[Opening Data records section]
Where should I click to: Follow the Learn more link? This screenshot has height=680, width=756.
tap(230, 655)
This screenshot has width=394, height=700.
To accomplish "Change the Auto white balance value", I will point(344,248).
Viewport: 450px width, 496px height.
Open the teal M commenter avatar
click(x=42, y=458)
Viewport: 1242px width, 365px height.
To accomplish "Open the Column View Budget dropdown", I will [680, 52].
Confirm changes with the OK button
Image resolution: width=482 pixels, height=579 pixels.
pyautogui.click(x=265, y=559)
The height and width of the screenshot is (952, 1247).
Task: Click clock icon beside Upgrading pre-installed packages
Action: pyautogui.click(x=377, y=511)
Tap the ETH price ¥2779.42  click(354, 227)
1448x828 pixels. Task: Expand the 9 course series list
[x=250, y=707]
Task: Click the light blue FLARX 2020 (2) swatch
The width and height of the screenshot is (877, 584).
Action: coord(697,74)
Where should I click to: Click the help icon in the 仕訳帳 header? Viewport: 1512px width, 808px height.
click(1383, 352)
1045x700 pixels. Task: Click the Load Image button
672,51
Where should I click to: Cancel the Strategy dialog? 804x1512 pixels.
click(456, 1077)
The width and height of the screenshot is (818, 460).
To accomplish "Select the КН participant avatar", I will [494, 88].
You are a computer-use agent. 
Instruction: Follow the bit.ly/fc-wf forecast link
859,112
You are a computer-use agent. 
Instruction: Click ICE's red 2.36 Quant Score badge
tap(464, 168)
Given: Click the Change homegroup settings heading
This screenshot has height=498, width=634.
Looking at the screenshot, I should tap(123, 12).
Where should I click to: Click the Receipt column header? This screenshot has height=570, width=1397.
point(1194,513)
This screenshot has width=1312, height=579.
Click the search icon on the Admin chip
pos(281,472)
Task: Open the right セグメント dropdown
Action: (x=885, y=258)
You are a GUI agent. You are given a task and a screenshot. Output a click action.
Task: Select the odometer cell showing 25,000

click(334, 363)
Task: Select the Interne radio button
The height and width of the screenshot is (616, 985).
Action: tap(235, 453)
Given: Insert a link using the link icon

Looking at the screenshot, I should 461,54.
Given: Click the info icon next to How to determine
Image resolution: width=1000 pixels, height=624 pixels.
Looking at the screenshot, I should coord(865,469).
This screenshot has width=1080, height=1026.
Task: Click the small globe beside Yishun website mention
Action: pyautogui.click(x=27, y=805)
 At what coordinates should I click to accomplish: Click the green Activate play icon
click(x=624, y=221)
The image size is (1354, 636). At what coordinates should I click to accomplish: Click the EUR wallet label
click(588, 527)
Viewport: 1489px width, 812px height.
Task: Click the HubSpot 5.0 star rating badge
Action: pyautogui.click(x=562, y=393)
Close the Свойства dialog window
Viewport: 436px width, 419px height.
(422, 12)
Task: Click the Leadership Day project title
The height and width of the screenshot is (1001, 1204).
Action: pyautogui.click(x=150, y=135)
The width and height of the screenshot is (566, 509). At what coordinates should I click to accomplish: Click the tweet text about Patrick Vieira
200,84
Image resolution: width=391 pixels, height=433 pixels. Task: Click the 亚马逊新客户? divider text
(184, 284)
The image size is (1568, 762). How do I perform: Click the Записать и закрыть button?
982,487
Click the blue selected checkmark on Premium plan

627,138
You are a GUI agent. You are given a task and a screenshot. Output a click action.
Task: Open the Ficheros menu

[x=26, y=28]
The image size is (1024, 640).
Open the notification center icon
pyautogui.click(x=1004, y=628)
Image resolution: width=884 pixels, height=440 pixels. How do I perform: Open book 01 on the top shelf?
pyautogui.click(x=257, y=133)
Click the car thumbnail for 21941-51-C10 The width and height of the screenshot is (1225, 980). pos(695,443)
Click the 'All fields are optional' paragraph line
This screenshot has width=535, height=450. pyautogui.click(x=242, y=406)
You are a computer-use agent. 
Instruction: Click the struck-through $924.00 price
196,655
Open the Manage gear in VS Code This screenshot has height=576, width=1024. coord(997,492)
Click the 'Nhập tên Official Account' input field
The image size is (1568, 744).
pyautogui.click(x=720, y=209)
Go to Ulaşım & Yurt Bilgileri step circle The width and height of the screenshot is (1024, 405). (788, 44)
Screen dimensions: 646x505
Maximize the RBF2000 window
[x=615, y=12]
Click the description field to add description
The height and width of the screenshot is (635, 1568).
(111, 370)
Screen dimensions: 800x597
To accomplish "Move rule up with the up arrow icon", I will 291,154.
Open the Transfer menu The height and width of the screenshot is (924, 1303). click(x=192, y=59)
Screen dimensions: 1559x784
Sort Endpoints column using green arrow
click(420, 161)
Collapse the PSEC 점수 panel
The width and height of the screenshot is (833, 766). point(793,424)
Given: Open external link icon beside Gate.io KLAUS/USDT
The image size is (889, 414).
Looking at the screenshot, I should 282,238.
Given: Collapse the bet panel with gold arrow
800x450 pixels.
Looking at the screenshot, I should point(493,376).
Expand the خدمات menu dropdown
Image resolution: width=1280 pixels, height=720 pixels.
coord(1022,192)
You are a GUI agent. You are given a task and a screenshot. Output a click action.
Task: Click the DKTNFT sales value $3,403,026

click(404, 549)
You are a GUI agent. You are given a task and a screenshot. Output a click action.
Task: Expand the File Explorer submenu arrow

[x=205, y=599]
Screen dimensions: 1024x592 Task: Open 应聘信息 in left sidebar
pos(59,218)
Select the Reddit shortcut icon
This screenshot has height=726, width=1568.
[Closing Data records section]
Look at the entries above. Then set all of them down again exactly.

### Output for this task
Where should I click to: Follow the Learn more link? This screenshot has height=680, width=756.
tap(230, 655)
This screenshot has width=394, height=700.
To accomplish "Change the Auto white balance value", I will point(344,248).
Viewport: 450px width, 496px height.
Open the teal M commenter avatar
click(x=42, y=458)
Viewport: 1242px width, 365px height.
To accomplish "Open the Column View Budget dropdown", I will [680, 52].
Confirm changes with the OK button
Image resolution: width=482 pixels, height=579 pixels.
pyautogui.click(x=265, y=559)
The height and width of the screenshot is (952, 1247).
Task: Click clock icon beside Upgrading pre-installed packages
Action: pyautogui.click(x=377, y=511)
Tap the ETH price ¥2779.42  click(354, 227)
1448x828 pixels. Task: Expand the 9 course series list
[x=250, y=707]
Task: Click the light blue FLARX 2020 (2) swatch
The width and height of the screenshot is (877, 584).
Action: coord(697,74)
Where should I click to: Click the help icon in the 仕訳帳 header? Viewport: 1512px width, 808px height.
click(1383, 352)
1045x700 pixels. Task: Click the Load Image button
672,51
Where should I click to: Cancel the Strategy dialog? 804x1512 pixels.
click(456, 1077)
The width and height of the screenshot is (818, 460).
To accomplish "Select the КН participant avatar", I will [494, 88].
You are a computer-use agent. 
Instruction: Follow the bit.ly/fc-wf forecast link
859,112
You are a computer-use agent. 
Instruction: Click ICE's red 2.36 Quant Score badge
tap(464, 168)
Given: Click the Change homegroup settings heading
This screenshot has height=498, width=634.
Looking at the screenshot, I should tap(123, 12).
Where should I click to: Click the Receipt column header? This screenshot has height=570, width=1397.
point(1194,513)
This screenshot has width=1312, height=579.
Click the search icon on the Admin chip
pos(281,472)
Task: Open the right セグメント dropdown
Action: (x=885, y=258)
You are a GUI agent. You are given a task and a screenshot. Output a click action.
Task: Select the odometer cell showing 25,000

click(334, 363)
Task: Select the Interne radio button
The height and width of the screenshot is (616, 985).
Action: tap(235, 453)
Given: Insert a link using the link icon

Looking at the screenshot, I should 461,54.
Given: Click the info icon next to How to determine
Image resolution: width=1000 pixels, height=624 pixels.
Looking at the screenshot, I should coord(865,469).
This screenshot has width=1080, height=1026.
Task: Click the small globe beside Yishun website mention
Action: pyautogui.click(x=27, y=805)
 At what coordinates should I click to accomplish: Click the green Activate play icon
click(x=624, y=221)
The image size is (1354, 636). At what coordinates should I click to accomplish: Click the EUR wallet label
click(588, 527)
Viewport: 1489px width, 812px height.
Task: Click the HubSpot 5.0 star rating badge
Action: pyautogui.click(x=562, y=393)
Close the Свойства dialog window
Viewport: 436px width, 419px height.
(422, 12)
Task: Click the Leadership Day project title
The height and width of the screenshot is (1001, 1204).
Action: pyautogui.click(x=150, y=135)
The width and height of the screenshot is (566, 509). At what coordinates should I click to accomplish: Click the tweet text about Patrick Vieira
200,84
Image resolution: width=391 pixels, height=433 pixels. Task: Click the 亚马逊新客户? divider text
(184, 284)
The image size is (1568, 762). How do I perform: Click the Записать и закрыть button?
982,487
Click the blue selected checkmark on Premium plan

627,138
You are a GUI agent. You are given a task and a screenshot. Output a click action.
Task: Open the Ficheros menu

[x=26, y=28]
The image size is (1024, 640).
Open the notification center icon
pyautogui.click(x=1004, y=628)
Image resolution: width=884 pixels, height=440 pixels. How do I perform: Open book 01 on the top shelf?
pyautogui.click(x=257, y=133)
Click the car thumbnail for 21941-51-C10 The width and height of the screenshot is (1225, 980). pos(695,443)
Click the 'All fields are optional' paragraph line
This screenshot has width=535, height=450. pyautogui.click(x=242, y=406)
You are a computer-use agent. 
Instruction: Click the struck-through $924.00 price
196,655
Open the Manage gear in VS Code This screenshot has height=576, width=1024. coord(997,492)
Click the 'Nhập tên Official Account' input field
The image size is (1568, 744).
pyautogui.click(x=720, y=209)
Go to Ulaşım & Yurt Bilgileri step circle The width and height of the screenshot is (1024, 405). (788, 44)
Screen dimensions: 646x505
Maximize the RBF2000 window
[x=615, y=12]
Click the description field to add description
The height and width of the screenshot is (635, 1568).
(111, 370)
Screen dimensions: 800x597
To accomplish "Move rule up with the up arrow icon", I will 291,154.
Open the Transfer menu The height and width of the screenshot is (924, 1303). click(x=192, y=59)
Screen dimensions: 1559x784
Sort Endpoints column using green arrow
click(420, 161)
Collapse the PSEC 점수 panel
The width and height of the screenshot is (833, 766). point(793,424)
Given: Open external link icon beside Gate.io KLAUS/USDT
The image size is (889, 414).
Looking at the screenshot, I should 282,238.
Given: Collapse the bet panel with gold arrow
800x450 pixels.
Looking at the screenshot, I should point(493,376).
Expand the خدمات menu dropdown
Image resolution: width=1280 pixels, height=720 pixels.
coord(1022,192)
You are a GUI agent. You are given a task and a screenshot. Output a click action.
Task: Click the DKTNFT sales value $3,403,026

click(404, 549)
You are a GUI agent. You are given a task and a screenshot. Output a click action.
Task: Expand the File Explorer submenu arrow

[x=205, y=599]
Screen dimensions: 1024x592 Task: Open 应聘信息 in left sidebar
pos(59,218)
Select the Reddit shortcut icon
This screenshot has height=726, width=1568.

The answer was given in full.